• **REQUIRED ACTION**: Transcribe the records below in full; pictures stay out of the copy.

----- EXCERPTED DATA -----

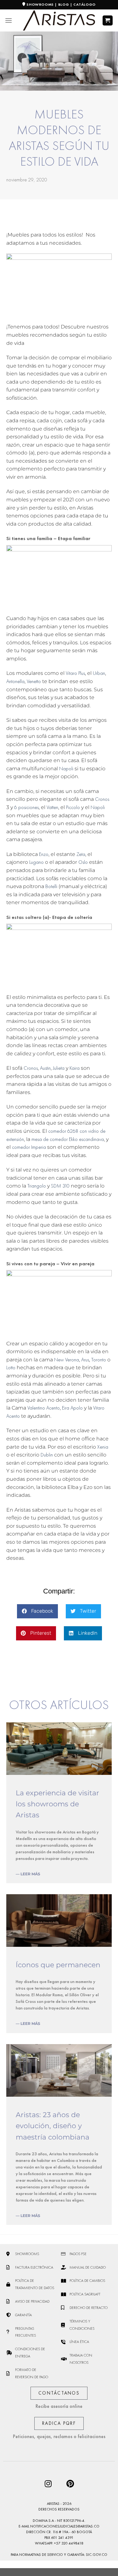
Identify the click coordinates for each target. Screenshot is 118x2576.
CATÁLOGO (84, 4)
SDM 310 (60, 1186)
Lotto (10, 1367)
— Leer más (28, 1874)
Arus (85, 1359)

-----

• **SOLVED PROBLEM**:
Identify the click coordinates for each target. Screenshot is 118x2576.
CATÁLOGO (84, 4)
SDM 310 (60, 1186)
Lotto (10, 1367)
— Leer más (28, 1874)
Arus (85, 1359)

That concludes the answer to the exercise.